On the one hand, you need to use the right mix of cultural data upfront which comes from research, insights, and standards governing typical local behaviors in conjunction with data resulting from local user groups, testing sessions, and personas you have set up. On the other hand, you need to rely on customer feedback and sales data to capture the impact of your culturally sensitive tactics and the potential contrast between geographies. At the very least, you can figure out if your products and services should be managed in a leaner fashion and gauge whether AI and human intelligence should be rebalanced. For instance, you should decide between producing localized content with machine translation and having it done or edited by human linguists.
Broaden the Scope of Cultural Intelligence
Next, you need to broaden the scope and depth of cultural intelligence to cover end-to-end workflows. Although cultural intelligence may appear to be owned by multicultural marketing, or creative teams, ahead of a commercial launch, it comes into play at the very early stages of content and product lifecycles. Actually, it should be an ongoing goal of your global product leadership and content strategy. And cultural intelligence has to span functions and disciplines to be flawlessly incorporated in AI specifications.
There is no detail or glitch that has zero impact on customer experiences, product sales, or content accuracy. It is a comprehensive approach that determines the imprint of cultural intelligence. Recent examples of overlooked or underestimated cultural impact may be found in China. When Dolce & Gabbana used online ads featuring a Chinese woman trying to eat Italian food with chopsticks it made a number of local customers upset. Some thought chopsticks were being mocked. However, they are an undisputed symbol of the Chinese culture that cannot be subject to any kind of funny combination or light interpretation. In the same vein of cultural misuse, Burberry launched a controversial holiday campaign showing rather somber looking family members who seem quite unhappy whereas the Chinese Lunar New Year means optimism and happiness for families getting together.

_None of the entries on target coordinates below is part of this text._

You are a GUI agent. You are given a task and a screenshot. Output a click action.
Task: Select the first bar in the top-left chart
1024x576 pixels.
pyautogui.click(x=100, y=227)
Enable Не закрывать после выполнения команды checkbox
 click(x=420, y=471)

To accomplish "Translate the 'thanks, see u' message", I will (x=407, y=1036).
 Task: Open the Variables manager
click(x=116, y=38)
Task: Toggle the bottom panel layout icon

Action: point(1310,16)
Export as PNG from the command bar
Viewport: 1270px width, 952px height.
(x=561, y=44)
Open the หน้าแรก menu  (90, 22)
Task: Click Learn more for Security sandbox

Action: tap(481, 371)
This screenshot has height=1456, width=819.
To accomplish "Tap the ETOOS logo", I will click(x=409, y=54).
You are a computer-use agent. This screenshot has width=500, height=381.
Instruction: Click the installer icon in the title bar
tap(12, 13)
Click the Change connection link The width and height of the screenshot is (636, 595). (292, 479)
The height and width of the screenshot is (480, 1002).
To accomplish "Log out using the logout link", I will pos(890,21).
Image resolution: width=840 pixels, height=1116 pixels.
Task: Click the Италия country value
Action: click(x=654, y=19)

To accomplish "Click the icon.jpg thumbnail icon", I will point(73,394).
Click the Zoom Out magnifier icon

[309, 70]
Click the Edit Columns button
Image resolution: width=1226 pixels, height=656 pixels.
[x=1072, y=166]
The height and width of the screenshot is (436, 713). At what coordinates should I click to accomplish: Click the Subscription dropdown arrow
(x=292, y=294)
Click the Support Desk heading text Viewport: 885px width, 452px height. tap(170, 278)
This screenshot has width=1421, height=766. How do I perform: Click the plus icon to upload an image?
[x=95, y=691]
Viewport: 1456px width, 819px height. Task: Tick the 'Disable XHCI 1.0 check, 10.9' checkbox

Both cases underline the importance of cultural effectiveness throughout design, development, testing, certification, and deployment phases. They also point out the invaluable role that human resources can play to complement AI-powered optimization. It’s not just about cultural experts, but also leaders of technical and operational teams who can help prevent damage to your company’s brand.
Train More than Your Machines
Finally, you should train your internal resources on cultural intelligence as much as your machines and systems. AI implies more than upgrading processes, tools, and ecosystems. It requires new ways of thinking, collaborating, and organizing. You have to create or increase awareness among stakeholders and build knowledge among leaders. It may be quite difficult as they may focus on the immediate return on AI-enabled automation.
Therefore, you should bring forward the highly variable and evolving set of practices and habits triggering reach, resonance, and reaction for your customer base, as well as the need to integrate these drivers in AI-related decisions and technology. AI is as efficient and relevant as how you and your teams leverage it. If everyone contributes to instill emotional intelligence and develop it in AI agents, AI is going to ensure customer centricity by making content more deeply immersive and permanently appealing. That will be no artificial win.